I feel like a pseudo-victim of a zombie attack, since it feel like someone has eaten my brains. "BRAINS!" (gobble, slobber, burp -- for more vivid descriptions of gore, check out the zombie world trilogy by David Wellington; I've only read the middle one, Monster Island, courtesy of the public library, and I'm working up the nerve to read the others... maybe on his website, where he's posted them in serialized format... hmmm... )

Now where was I? Oh yes, besides my mom's health scare, and my unnerving confrontation with her mortality -- (sure she's healthy [er, sorta, for 80] but 80 is not a number to be blase about like, say, 60 ) -- one of my coworkers was wiped out by a bug for a week (tiny microbes: 5, Big Mike: 0) leading to a wee bit of stress on our cut to the bone team, especially with all of the new planning projects landing on our desks (i.e., they're doing planning, so we're doing vast amounts of research for each campaign), right next to our regular workload.

Don't get me wrong, since I am SO GLAD to have a job still, but more pressure + less staff + personal stress (hi Mom!) + other family obligations + lack of sleep (I've apparently forgotten all about my "take care of myself" rules from treatment time... and blathering/blogging here at all hours is cathartic/self-destructive, can't decide which) = BEYOND FRAZZLED.

Clinging to the edge of that mental cliff until Turkey Day holidaze. I even skipped my Tuesday night ceramics class because I was feeling so queasy.

Ahem. End of whining. For now. Mostly.

Today was my coworker Julia's 25th anniversary with the company. Yes: Two. Five. I was still in high school when she started -- what a funky concept. She was the one who saved that tiger cover art above -- "Tigers Catch Cold" from a 1998 Asian reinsurance mag -- because a then-colleague had photocopied it with a caption that read, "Not another research request!"

So we all had one of our little potlucks in the morning (she was taking off this afternoon) and I originally made almond apricot muffins last night (even toasting the almonds), since her twin sister said almond was one her favorite flavors. However, they felt worryingly hard and dry this morning (although my colleagues later claimed they were fine and tasty) so after my sweetie left at his usual unearthly hour of the morning, I made chocolate red velvet cupcakes (nee cake, but cupcakes are easier in an office setting) with NO FOOD COLORING thank you. Of course, that is also why they are not day-glo red.
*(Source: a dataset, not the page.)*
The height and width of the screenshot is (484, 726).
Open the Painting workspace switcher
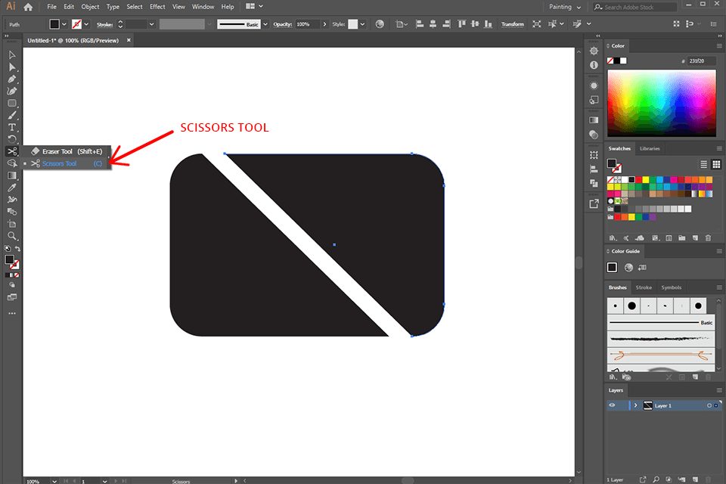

Oh well. Two recipes to work on refining, but damn, a whole cup of butter does make that red velvet cupcake taste fine! (5 pts for one! eek!) But I was highly gratified to note that out of the 21 chocolate and 8 almond munchables that I brought in, only 6 and 1 (respectively) were left by quitting time. Heh. AND I managed to only eat ONE choco-vel!

And on that thought, I will leave you with my "junk food" reading, By The Sword (a Repairman Jack / horror series which I am so fried that I borrowed 2 copies from different branches of the library without realizing it!) which is an intermission from both The Red Queen by Margaret Drabble (set in historic and modern Korea), and Snow Flower and the Secret Fan for one of my book clubs (set in pre-modern China... morbidly fascinating footbinding details, in case you ever wanted to know, with a cringe-inducing photo montage on YouTube which I refuse to link to -- search for it using the book title and "trailer" if you really want to see the ickiness).

And now I need to sleep! Desperately! (I am such a dork sometimes.) Ciaooooo...

1 comment:

  1. I'll be curious to hear what you think of Snow Flower....I read it earlier this year on the recommendation of a neighbor.